Periodontitis & Pregnancy
Periodontal disease starts when certain bacterial species overpopulate the gum tissue around your teeth. The first signs are typically bleeding gums or red/swollen gums. If you are pregnant, it is important to have your mouth evaluated by a dentist to ensure it is healthy and not elaborated by periodontal disease.
In recent years, periodontal disease has been associated with a number of systemic diseases such as rheumatoid arthritis, cardiovascular disease, diabetes mellitus, chronic respiratory diseases and adverse pregnancy outcomes including Preterm Low Birth Weight (PLBW) and Pre-Eclampsia.

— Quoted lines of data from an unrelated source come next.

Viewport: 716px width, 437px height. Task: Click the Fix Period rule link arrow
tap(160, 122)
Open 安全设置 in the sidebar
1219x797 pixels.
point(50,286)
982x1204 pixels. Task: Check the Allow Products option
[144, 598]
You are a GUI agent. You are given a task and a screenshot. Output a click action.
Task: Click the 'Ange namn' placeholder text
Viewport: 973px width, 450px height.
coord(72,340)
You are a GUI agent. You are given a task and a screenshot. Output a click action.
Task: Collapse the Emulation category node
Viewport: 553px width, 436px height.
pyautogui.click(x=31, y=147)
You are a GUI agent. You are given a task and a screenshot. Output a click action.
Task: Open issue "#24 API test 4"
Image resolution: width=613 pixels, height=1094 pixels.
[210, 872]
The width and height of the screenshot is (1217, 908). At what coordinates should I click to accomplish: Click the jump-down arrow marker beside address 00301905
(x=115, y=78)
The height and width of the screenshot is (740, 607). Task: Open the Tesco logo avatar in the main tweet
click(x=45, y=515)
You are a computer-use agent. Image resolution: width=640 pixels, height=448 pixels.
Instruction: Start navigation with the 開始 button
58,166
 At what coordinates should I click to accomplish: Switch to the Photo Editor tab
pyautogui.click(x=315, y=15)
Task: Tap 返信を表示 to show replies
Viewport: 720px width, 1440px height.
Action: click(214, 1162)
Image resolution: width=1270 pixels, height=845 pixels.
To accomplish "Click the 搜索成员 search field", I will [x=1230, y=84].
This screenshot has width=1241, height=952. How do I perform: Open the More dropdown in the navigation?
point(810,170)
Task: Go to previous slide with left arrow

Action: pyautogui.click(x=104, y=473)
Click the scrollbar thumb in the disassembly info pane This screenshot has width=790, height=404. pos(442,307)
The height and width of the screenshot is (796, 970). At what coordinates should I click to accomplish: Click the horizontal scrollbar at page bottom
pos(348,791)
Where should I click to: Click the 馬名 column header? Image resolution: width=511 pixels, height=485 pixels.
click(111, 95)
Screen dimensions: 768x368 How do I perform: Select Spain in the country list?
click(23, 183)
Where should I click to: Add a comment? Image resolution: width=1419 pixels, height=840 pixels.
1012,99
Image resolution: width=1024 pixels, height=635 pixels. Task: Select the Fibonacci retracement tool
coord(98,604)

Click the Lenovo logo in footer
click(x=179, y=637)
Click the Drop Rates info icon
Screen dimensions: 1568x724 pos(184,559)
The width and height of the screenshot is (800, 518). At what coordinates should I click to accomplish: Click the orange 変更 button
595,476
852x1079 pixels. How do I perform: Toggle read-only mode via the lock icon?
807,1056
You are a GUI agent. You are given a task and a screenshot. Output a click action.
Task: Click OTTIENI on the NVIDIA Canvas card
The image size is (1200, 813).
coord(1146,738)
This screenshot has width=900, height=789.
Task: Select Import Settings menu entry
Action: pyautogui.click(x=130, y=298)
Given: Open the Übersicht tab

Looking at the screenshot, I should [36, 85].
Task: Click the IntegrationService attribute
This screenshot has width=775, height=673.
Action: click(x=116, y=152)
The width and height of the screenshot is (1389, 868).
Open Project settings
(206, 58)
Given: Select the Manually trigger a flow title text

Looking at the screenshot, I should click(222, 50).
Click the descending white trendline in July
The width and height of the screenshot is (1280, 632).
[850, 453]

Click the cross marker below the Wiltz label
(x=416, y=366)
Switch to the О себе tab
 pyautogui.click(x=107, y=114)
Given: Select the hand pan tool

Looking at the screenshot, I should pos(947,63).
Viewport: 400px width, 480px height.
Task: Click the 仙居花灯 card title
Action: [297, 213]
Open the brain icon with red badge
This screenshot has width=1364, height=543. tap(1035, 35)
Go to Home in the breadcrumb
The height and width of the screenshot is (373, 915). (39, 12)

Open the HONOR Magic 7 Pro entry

I would like to especially highlight Pre-term Low Birth Weight, which is defined as a birthweight less than 2500g(5.5 lbs). Pre-term is defined as birth before 37 weeks of gestation. It is considered a significant cause of infant morbidity and mortality
The following are considered risk factors to pregnant women for the development of Pre-term Birth Weight:
Use of illicit drugs,
Abuse of alcohol,
low maternal body mass index
Women that do not receive prenatal care
high physical and psychological stress
poor maternal nutrition
Work Conditions that include manual work.
Short cervical length and elevated levels of fetal fibronectin, alpha-fetoprotein, alkaline phosphatase and G-CSF..
Periodontal Disease or Periodontal Infections
Research shows that scaling and root planing can lower the risk of preterm births in mothers who are infected by periodontitis. Pregnancy without periodontal treatment was associated with significant increases in probing depths, plaque scores, GCF IL-1β, and GCF IL-6
Various studies have shown that pregnant mothers with periodontitis are at increased risk of giving birth to preterm low birth infants and may benefit from periodontal intervention.
Evidence has shown that non surgical scaling and root planning can reduce the risk of preterm births in mothers who are elaborated by periodontitis.